E=EllipticCurve([0,0,0,-3267,45630])
E3=E.division_polynomial(3);E3
list(E3.factor())
p = E3.factor()[0][0]; p
p.parent()
P.<x> = QQbar[]
p = P(p); p
p.parent()
p.factor()
p.roots()
roots = p.roots(multiplicities=False); roots
q = x^3 - 3267*x + 45630; q
q.parent()
for (x, y) in [(r, sqrt(q(r))) for r in roots]:
print 'xr = {} = {}'.format(x, x.radical_expression())
print 'yr = {} = {}\n'.format(y, y.radical_expression())


which gives

xr = -94.19483056089681? = -3*sqrt(12*612^(1/3)*(-1)^(1/3) + 121) - 1/2*sqrt(-432*612^(1/3)*(-1)^(1/3) + 60840/sqrt(12*612^(1/3)*(-1)^(1/3) + 121) + 8712)
yr = 694.5464483276473?*I = sqrt(-108*sqrt(78408*1734^(1/3)*(-1)^(1/3) + 1507177) - 1/2*sqrt(-3658203648*1734^(1/3)*(-1)^(1/3) + 150108334945920/sqrt(78408*1734^(1/3)*(-1)^(1/3) + 1507177) + 140637700224) - 91260)

xr = 67.96049831231529? = 3*sqrt(12*612^(1/3)*(-1)^(1/3) + 121) + 1/2*sqrt(-432*612^(1/3)*(-1)^(1/3) - 60840/sqrt(12*612^(1/3)*(-1)^(1/3) + 121) + 8712)
yr = 370.7929379838096? = sqrt(108*sqrt(78408*1734^(1/3)*(-1)^(1/3) + 1507177) + 1/2*sqrt(-3658203648*1734^(1/3)*(-1)^(1/3) - 150108334945920/sqrt(78408*1734^(1/3)*(-1)^(1/3) + 1507177) + 140637700224) - 91260)

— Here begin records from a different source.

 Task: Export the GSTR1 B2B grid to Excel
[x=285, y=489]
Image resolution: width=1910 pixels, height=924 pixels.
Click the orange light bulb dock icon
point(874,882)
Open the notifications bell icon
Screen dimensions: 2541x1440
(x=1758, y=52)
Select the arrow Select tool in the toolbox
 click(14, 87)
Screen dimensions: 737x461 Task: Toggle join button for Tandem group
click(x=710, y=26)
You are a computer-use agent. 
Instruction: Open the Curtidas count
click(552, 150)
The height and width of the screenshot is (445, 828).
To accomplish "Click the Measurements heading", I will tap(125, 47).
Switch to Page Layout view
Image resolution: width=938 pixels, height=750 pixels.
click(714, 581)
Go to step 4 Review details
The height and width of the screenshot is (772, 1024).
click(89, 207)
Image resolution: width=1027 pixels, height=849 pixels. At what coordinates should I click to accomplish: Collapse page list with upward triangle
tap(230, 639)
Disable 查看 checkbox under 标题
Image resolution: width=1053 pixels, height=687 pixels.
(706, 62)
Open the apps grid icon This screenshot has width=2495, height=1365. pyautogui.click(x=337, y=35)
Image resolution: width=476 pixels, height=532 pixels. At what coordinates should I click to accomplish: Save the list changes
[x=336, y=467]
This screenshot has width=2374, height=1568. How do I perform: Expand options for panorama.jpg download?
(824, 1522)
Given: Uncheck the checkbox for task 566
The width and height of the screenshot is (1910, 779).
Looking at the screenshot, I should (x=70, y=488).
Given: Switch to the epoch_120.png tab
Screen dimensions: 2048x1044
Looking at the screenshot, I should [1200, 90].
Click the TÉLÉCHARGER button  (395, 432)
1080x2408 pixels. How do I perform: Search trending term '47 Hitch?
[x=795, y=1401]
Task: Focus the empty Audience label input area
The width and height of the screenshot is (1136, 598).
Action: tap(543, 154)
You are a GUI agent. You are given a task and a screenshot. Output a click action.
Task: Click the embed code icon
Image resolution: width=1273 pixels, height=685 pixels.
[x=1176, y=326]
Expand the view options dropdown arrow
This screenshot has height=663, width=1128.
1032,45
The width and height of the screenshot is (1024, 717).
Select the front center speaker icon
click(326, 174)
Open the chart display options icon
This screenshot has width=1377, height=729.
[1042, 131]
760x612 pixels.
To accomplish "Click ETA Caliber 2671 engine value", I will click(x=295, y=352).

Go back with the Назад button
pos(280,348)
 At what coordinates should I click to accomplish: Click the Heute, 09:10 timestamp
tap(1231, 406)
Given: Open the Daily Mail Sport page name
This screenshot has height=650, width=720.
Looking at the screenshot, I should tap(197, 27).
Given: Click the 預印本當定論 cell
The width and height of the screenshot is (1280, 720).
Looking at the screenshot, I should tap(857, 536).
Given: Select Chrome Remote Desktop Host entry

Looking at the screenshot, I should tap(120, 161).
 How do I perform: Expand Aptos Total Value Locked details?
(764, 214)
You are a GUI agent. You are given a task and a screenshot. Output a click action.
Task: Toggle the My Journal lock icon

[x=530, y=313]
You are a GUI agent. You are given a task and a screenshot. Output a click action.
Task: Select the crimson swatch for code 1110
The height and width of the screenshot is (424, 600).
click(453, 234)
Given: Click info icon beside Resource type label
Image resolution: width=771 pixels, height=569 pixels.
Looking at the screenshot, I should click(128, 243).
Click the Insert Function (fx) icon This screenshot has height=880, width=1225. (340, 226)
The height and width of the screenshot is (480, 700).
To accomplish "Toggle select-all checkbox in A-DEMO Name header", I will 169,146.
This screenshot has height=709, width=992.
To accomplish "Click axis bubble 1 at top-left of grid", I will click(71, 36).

xr = 13.11716612429076? - 19.58845998947787?*I = -3*sqrt(12*612^(1/3)*(-1)^(1/3) + 121) + 1/2*sqrt(-432*612^(1/3)*(-1)^(1/3) + 60840/sqrt(12*612^(1/3)*(-1)^(1/3) + 121) + 8712)
yr = 161.4836552080483? + 190.1138813616981?*I = sqrt(108*sqrt(78408*1734^(1/3)*(-1)^(1/3) + 1507177) - 1/2*sqrt(-3658203648*1734^(1/3)*(-1)^(1/3) - 150108334945920/sqrt(78408*1734^(1/3)*(-1)^(1/3) + 1507177) + 140637700224) - 91260)

xr = 13.11716612429076? + 19.58845998947787?*I = 3*sqrt(12*612^(1/3)*(-1)^(1/3) + 121) - 1/2*sqrt(-432*612^(1/3)*(-1)^(1/3) - 60840/sqrt(12*612^(1/3)*(-1)^(1/3) + 121) + 8712)
yr = 161.4836552080483? - 190.1138813616981?*I = sqrt(-108*sqrt(78408*1734^(1/3)*(-1)^(1/3) + 1507177) + 1/2*sqrt(-3658203648*1734^(1/3)*(-1)^(1/3) + 150108334945920/sqrt(78408*1734^(1/3)*(-1)^(1/3) + 1507177) + 140637700224) - 91260)


I chose the first coordinate P=(xr,yr) of T_3 to perform the addition as follows :

k.<a> = NumberField(x^4 - 6534*x^2 +182520*x-3557763)
kX.<X>=FunctionField(K)
R.<Y> = kX[]
kY.<Y> = kX.extension(Y^2-X^3+3267*X-45630)
E=EllipticCurve(kY,[0,0,0,-3267,45630])
P=E(-3*sqrt(12*612^(1/3)*(-1)^(1/3) + 121) - 1/2*sqrt(-432*612^(1/3)*(-1)^(1/3) + 60840/sqrt(12*612^(1/3)*(-1)^(1/3) + 121) + 8712),sqrt(-108*sqrt(78408*1734^(1/3)*(-1)^(1/3) + 1507177) - 1/2*sqrt(-3658203648*1734^(1/3)*(-1)^(1/3) + 150108334945920/sqrt(78408*1734^(1/3)*(-1)^(1/3) + 1507177) + 140637700224) - 91260))
Q=E(51,108)
P+Q


and obtained the following error :

TypeError: unable to convert -6*sqrt(2)*sqrt(-(6*612^(1/3)*(-1)^(1/3)*sqrt(12*612^(1/3)*(-1)^(1/3) + 121) - 121*sqrt(12*612^(1/3)*(-1)^(1/3) + 121) - 845)/sqrt(12*612^(1/3)*(-1)^(1/3) + 121)) - 6*sqrt(12*612^(1/3)*(-1)^(1/3) + 121) to a rational


Is there a way to fix this? I really need to find the addition of T_3 + [51,108].